Modifying for beginners
If you have a lot of weight to lose or you're just starting out, don't go to the floor yet. Use a bench or a sturdy chair. Place your hands on the bench, step your feet back, step them in, and stand up. No jump. This takes the impact out of the movement while still getting your heart rate up.
Gradually move to lower surfaces. A bottom step on a staircase is a great intermediate point. Eventually, you’ll be on the floor. There is no shame in the modification game. None at all.
Programming burpees into your routine
Don't just do them every day. Your central nervous system needs a break. Try the "Death by Burpees" protocol if you're feeling brave.
On minute one, do one burpee. Minute two, do two. Keep going until you can't fit the required number of reps into the minute. Most people tap out between minutes 12 and 15. It starts easy. It ends in a dark place.
Alternatively, use them as a "finisher." After your weight lifting session, do four rounds of 30 seconds of burpees followed by 30 seconds of rest. It's only four minutes of work, but it will leave you drenched in sweat.
Actionable Next Steps
To actually get better at this, stop focusing on speed today.
Start your next workout by performing five slow, deliberate burpees. Focus on the plank. Feel your core engage. Ensure your feet land flat when you jump back in.
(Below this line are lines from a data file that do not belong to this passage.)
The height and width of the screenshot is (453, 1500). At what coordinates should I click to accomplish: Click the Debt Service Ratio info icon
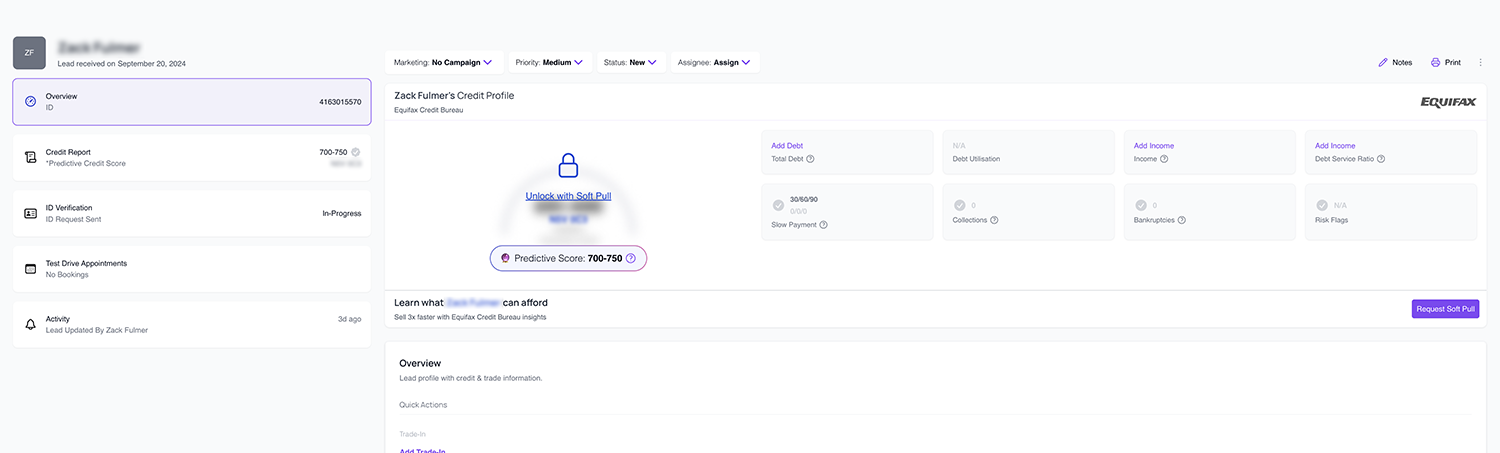pos(1381,159)

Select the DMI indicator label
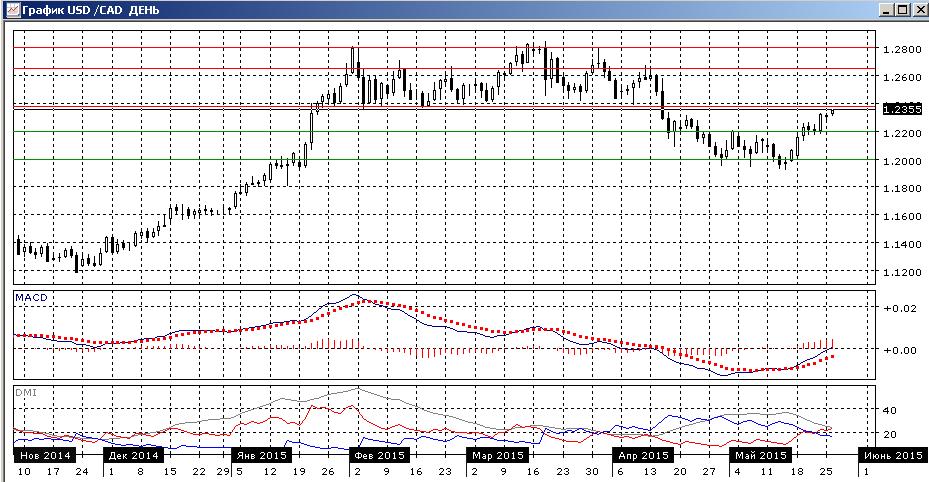[x=26, y=393]
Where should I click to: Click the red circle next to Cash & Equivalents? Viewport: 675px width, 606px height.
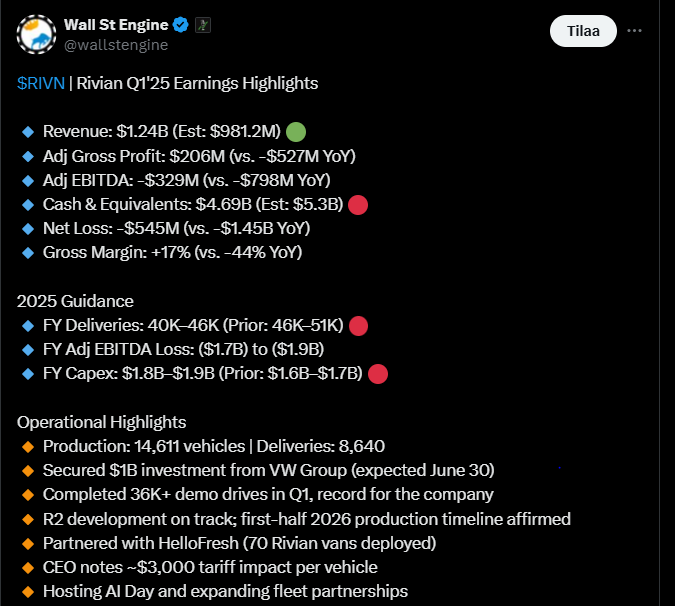pyautogui.click(x=357, y=205)
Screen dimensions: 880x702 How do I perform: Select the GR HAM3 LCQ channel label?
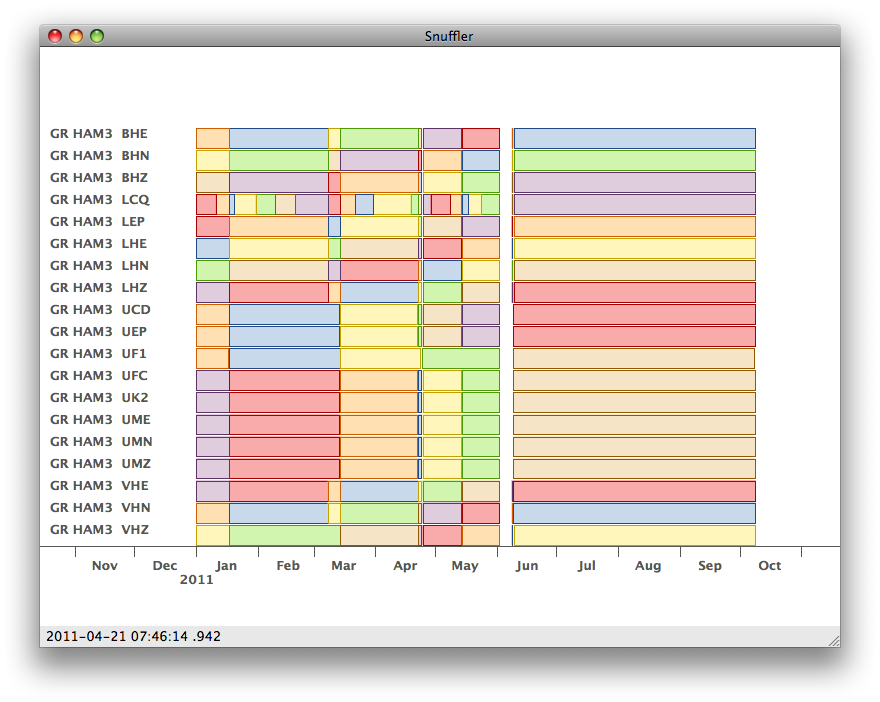(100, 200)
If you hear a loud "thud" when you land, you're being too heavy on your feet. Aim for silence. Soft landings mean your muscles are absorbing the impact, not your cartilage.
If you can’t do a push-up with good form, do the burpee but stay in the plank position instead of going to the floor. This is often called a "half-burpee" or a "kick-out." Master that first. The chest-to-floor version is an ego move until you have the upper body strength to support it.
Check your shoes, too. If you’re wearing running shoes with huge foam heels, you might feel unstable. Try training in "flat" shoes or even barefoot if you're at home to improve your proprioception and ankle stability.